Getting a civilian-owned 155mm howitzer firing again (VIDEOS)
A classic artillery piece that was a staple of WWII, Korea and Vietnam, the M114 howitzer that Hamilton & Sons Firearms got working could be the largest caliber firing Slickgun in civilian hands in the country.
The M114 started life on the drawing board in the 1920s as the M1 howitzer to replace French-designed 155mm howitzers used during World War I. Put into production in 1942, more than 10,300 of the guns were built, remaining in U.S. service for decades.
Weighing in at some 12,800-pounds, the 149.2-inch long barrel alone weighs almost 2 tons by itself.
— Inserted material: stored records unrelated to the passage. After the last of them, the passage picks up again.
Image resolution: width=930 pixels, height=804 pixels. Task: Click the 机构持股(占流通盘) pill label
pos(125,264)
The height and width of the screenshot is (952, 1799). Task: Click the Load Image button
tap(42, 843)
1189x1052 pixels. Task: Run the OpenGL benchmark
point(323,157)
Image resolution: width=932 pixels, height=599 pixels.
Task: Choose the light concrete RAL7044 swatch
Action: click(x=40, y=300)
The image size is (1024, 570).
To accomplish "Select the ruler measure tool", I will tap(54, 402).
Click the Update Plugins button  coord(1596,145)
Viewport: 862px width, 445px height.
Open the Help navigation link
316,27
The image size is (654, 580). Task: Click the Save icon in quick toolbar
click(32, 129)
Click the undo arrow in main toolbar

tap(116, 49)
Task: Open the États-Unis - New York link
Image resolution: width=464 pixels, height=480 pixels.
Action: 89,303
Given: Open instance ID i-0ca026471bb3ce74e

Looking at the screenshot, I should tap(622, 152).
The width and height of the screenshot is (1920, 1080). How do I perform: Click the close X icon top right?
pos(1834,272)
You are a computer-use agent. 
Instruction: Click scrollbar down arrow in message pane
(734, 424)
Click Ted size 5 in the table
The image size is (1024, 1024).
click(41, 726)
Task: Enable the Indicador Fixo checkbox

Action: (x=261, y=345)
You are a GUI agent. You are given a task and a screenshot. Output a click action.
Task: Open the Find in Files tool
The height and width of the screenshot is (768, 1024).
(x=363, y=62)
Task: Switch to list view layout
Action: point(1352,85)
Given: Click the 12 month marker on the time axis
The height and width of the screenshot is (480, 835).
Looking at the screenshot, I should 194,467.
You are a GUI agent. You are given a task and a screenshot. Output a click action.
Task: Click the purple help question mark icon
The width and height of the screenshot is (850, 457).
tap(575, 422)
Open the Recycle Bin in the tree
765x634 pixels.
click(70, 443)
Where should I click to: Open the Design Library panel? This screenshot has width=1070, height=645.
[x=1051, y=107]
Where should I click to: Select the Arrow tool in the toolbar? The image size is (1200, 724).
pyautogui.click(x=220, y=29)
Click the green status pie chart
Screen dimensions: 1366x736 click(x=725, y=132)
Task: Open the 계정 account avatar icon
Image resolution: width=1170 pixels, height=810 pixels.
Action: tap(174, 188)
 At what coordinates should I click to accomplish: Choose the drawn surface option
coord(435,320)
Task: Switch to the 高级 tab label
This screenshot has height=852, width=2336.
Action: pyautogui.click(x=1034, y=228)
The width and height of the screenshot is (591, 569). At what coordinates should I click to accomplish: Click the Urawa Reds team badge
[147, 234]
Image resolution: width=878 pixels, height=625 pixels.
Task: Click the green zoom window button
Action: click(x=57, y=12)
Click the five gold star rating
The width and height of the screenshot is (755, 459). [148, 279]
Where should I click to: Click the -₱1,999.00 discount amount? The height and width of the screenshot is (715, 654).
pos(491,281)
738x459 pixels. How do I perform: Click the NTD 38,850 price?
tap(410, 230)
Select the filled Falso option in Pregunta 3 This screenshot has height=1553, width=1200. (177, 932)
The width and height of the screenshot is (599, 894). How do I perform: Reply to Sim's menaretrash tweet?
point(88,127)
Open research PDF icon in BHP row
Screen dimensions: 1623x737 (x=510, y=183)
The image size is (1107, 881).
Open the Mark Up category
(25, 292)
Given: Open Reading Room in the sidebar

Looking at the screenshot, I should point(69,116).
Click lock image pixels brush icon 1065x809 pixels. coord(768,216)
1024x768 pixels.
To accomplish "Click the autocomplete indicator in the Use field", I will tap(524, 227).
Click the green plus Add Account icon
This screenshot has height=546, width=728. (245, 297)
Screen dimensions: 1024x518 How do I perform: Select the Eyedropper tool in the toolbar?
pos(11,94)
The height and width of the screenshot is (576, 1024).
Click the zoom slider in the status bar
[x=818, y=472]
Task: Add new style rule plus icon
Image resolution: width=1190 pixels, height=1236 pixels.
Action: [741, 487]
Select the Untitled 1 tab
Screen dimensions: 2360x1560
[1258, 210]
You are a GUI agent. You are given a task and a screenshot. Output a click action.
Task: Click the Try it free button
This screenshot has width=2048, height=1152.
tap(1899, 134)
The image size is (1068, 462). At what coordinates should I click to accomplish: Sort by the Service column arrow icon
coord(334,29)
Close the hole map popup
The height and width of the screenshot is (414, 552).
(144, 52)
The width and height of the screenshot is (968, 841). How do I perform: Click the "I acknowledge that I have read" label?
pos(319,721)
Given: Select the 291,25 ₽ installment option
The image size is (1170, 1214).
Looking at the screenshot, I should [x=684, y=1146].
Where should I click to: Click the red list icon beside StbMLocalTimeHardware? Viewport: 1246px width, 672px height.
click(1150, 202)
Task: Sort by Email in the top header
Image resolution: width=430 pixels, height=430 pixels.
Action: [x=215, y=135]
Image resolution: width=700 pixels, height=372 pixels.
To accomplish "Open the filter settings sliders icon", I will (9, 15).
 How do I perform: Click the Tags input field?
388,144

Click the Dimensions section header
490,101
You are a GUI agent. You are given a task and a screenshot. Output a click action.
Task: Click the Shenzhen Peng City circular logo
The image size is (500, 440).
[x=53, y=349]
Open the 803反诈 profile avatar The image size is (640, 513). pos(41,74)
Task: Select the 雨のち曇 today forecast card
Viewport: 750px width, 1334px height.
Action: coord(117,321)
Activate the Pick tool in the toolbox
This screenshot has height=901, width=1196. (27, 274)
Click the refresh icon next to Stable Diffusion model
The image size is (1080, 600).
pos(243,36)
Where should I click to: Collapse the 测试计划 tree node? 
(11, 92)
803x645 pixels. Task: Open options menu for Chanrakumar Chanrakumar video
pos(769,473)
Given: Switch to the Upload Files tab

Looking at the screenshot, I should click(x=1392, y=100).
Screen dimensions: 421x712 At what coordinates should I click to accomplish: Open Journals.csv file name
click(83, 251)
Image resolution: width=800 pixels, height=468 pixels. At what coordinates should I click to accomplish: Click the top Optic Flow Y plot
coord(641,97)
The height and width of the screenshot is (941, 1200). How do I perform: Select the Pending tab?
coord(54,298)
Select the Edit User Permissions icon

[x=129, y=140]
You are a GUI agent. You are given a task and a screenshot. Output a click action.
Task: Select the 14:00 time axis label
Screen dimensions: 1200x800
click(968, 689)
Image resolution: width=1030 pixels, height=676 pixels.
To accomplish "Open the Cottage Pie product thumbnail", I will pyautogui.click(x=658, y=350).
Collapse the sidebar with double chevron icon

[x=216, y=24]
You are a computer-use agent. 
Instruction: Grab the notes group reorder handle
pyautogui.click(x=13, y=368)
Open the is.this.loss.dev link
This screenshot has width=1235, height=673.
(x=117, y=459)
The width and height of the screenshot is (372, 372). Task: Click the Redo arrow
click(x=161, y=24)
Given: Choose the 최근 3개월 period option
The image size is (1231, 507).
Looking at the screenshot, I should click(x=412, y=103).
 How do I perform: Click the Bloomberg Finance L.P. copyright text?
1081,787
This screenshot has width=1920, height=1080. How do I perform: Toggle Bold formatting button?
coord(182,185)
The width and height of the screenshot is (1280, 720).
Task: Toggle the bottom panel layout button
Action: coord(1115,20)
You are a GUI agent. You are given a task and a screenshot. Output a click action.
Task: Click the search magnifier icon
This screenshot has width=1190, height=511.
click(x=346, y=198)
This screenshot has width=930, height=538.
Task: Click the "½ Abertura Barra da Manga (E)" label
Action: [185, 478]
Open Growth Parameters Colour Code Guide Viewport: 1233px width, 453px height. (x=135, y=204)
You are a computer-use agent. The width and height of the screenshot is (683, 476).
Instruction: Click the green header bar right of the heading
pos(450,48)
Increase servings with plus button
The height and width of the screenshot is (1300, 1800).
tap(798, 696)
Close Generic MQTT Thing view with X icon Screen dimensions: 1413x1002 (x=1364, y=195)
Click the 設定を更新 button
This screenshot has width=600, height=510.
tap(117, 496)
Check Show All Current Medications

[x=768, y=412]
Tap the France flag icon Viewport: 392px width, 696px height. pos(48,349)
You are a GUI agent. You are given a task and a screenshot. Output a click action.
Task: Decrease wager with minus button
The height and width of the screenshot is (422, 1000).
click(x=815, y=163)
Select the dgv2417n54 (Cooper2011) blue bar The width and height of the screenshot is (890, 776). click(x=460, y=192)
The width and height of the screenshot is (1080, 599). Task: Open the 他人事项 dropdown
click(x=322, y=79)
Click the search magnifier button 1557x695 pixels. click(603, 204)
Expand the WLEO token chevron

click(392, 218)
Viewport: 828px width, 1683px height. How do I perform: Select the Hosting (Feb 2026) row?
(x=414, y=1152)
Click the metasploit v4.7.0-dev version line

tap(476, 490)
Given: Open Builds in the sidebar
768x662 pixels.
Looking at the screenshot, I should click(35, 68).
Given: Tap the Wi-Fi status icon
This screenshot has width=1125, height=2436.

The Slickgun fires 95-pound shells out to 16,000 yards through the use of two different bagged powder charges. Withdrawn and given to overseas allies or scrapped, artillery scholars hold that there are between 250 and 300 of these guns remaining around the country, but almost all are non-serviceable, relegated to VFW parking lots and museums with their breeches welded shut.
Except, that is, for the one that Hamilton & Sons recently got working for Battlefield Vegas in Nevada, shown in action above.
Big Slickgun expert Bob Bigando, or Dangerous Bob, as he’s more commonly referred to in the firearms community, shows some of the loading and background work on the howitzer below. The Guns.com crew has previously hung out with Bigando as he got a 1943 British Ordnance QF 2-pounder back in action and followed him around the Big Sandy shoot and SHOT Show.
On the downside, it costs $2495 to fire a single round through it.